C’est à un beau programme dans le style français que nous conviait l'Orchestre de la Suisse Romande en offrant les Valses nobles et sentimentales de Ravel , le très beau concerto Tout un monde Lointain pour violoncelle d'Henri Dutilleux, avec Truls Mørk en soliste, puis les Arcanes Symphoniques du suisse Richard Dubugnon, et pour finir, La Mer de Claude Debussy.

Truls Mørk © Morten Krogvold - Virgin Classics
Truls Mørk
© Morten Krogvold - Virgin Classics

La première valse est menée tambour battant avant l’entrée de la flûte aux couleurs bleutées, sous la direction amples et aux gestes délicats de Jonathan Nott, futur directeur musical et artistique de l’Orchestre de la Suisse Romande dès la saison 2016-2017. Dans une très belle ambiance de rêverie éveillée à laquelle nous convie ce Ravel délicat, l’Orchestre de la Suisse Romande fait resplendir les différents timbres de ses vents ductiles, de ces cuivres racés, sur le velours de cordes pléthoriques.

Le concerto pour violoncelle d’Henri Dutilleux Tout un monde lointain, offre au magnifique Truls Mørk l’occasion de nous ravir de sa vision de la pièce avec un violoncelle aux couleurs diaphanes… Passant d’aigus splendides, sur la brèche, à des graves boisés, la partition soliste parcourt la totalité de l’ambitus de cet instrument dans une vision totalement investie, soulignant la poésie distillée par ces longues phrases étirées et relayées par un Orchestre de la Suisse Romande totalement inspiré.
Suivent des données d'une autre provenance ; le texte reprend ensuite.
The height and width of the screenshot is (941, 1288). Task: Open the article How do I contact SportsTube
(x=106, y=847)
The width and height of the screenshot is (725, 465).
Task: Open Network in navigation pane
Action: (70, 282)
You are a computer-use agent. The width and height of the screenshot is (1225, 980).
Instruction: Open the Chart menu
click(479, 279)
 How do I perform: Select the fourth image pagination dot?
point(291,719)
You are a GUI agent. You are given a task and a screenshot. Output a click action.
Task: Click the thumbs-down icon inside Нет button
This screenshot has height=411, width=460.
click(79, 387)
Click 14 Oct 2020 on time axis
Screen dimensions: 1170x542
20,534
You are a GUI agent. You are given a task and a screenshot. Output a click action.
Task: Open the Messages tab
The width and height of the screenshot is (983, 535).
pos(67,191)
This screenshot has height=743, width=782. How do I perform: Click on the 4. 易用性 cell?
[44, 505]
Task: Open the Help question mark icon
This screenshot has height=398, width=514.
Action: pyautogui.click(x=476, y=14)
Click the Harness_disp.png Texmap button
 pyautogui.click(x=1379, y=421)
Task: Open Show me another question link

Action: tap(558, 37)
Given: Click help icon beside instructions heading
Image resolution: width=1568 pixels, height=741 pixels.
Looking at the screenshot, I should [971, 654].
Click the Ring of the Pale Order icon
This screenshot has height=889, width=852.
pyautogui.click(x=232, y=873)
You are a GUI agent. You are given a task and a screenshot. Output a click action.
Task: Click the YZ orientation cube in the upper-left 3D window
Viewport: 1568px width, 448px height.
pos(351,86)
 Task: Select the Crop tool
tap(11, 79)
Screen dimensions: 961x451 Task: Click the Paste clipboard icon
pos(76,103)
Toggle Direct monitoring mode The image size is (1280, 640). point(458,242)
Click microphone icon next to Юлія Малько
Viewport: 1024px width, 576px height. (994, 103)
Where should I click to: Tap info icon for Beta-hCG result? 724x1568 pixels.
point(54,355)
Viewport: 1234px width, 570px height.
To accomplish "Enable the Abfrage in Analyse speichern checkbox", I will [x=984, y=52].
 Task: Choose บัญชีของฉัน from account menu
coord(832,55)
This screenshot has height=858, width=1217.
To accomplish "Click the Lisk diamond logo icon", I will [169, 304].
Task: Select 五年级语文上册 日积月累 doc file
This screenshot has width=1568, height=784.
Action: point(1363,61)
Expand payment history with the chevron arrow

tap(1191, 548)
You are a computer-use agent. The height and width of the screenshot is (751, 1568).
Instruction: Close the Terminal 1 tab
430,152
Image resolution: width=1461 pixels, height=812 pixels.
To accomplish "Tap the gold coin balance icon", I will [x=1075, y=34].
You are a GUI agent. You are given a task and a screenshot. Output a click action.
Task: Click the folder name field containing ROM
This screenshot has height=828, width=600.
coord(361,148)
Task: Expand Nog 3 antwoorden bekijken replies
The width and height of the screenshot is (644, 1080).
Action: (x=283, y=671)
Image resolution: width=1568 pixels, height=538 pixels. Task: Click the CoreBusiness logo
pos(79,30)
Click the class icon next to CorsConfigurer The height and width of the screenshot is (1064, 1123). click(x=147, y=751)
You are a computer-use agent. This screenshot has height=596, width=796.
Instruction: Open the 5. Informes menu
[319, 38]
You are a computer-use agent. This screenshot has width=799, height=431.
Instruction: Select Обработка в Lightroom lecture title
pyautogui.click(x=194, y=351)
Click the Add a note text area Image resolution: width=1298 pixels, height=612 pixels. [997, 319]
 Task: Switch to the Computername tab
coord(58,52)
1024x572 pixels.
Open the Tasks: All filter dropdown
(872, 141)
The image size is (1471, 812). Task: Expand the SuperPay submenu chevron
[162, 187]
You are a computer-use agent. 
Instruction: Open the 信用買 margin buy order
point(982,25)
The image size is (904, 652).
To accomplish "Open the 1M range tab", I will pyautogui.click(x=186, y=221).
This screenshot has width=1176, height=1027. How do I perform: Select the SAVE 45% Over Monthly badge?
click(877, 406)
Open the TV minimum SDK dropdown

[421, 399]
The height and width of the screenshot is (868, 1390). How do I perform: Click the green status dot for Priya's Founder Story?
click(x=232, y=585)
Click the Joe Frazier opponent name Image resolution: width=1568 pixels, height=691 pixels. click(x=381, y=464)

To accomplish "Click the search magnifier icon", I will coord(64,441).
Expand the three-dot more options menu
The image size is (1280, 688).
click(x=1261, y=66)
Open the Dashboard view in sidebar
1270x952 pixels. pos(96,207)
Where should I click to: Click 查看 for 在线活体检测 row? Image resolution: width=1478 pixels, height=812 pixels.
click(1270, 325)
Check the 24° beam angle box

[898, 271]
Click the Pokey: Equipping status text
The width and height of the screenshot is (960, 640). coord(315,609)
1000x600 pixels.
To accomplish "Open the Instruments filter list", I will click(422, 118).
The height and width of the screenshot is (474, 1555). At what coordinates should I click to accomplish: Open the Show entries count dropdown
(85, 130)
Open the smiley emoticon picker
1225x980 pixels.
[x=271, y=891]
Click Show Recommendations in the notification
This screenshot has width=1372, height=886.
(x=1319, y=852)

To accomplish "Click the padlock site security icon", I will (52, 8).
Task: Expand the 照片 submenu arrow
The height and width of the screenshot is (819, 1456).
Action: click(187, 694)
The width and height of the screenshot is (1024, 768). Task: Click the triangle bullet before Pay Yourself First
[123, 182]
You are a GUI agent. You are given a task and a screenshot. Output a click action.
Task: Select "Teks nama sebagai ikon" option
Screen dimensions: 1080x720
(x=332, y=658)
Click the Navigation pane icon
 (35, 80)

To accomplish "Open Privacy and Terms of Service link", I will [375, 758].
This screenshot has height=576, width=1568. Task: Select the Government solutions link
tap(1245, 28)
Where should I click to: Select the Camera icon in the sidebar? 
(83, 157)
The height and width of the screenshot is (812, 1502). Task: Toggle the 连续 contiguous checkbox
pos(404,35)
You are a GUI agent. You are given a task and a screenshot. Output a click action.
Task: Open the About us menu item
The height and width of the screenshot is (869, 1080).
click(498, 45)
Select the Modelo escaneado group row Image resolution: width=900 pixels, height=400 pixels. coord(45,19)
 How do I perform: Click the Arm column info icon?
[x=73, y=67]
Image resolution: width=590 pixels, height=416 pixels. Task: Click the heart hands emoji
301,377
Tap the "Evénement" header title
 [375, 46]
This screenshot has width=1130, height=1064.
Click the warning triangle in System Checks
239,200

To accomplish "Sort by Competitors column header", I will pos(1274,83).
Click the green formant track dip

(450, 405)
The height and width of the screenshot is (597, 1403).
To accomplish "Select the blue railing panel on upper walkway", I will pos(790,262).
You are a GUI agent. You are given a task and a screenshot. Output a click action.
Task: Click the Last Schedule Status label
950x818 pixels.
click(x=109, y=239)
Cette musique tout en ombres chinoises, donne cette impression d’une gangue orchestrale dense d’où le violoncelle solo émerge de manière fluide et subtile. L’œuvre, quoique très moderne, offre à entendre une sensibilité qui convient bien aux autres ouvrages qui la côtoient…  de ces touches impressionnistes, on y entend un discours clair, sensible, tantôt énergique, tantôt suave de la part du soliste relayé par un Orchestre de la Suisse Romande aux aguets, comme l’Hymne l’aura vigoureusement démontré, pour finir dans un léger bourdonnement jusqu’à l’évanouissement de ce violoncelle somptueux. Emotion, émotion !

C’est dans un bruissement de vents que la Roue de la fortune ouvre cette belle sélection d’Arcanes Symphoniques du suisse Richard Dubugnon, compositeur né en terres vaudoises.  Saisissants, ces cors pavillons en l’air pour la Force, enchaînant subito avec les solistes des cordes. L’Amoureux offrira de beaux passages à l’élégant violon solo, et le Soleil fera entrevoir une vision mortifère et inquiétante d’un soleil dévastateur, distillant une sécheresse délétère sur des cuivres acérés… Une bien belle découverte.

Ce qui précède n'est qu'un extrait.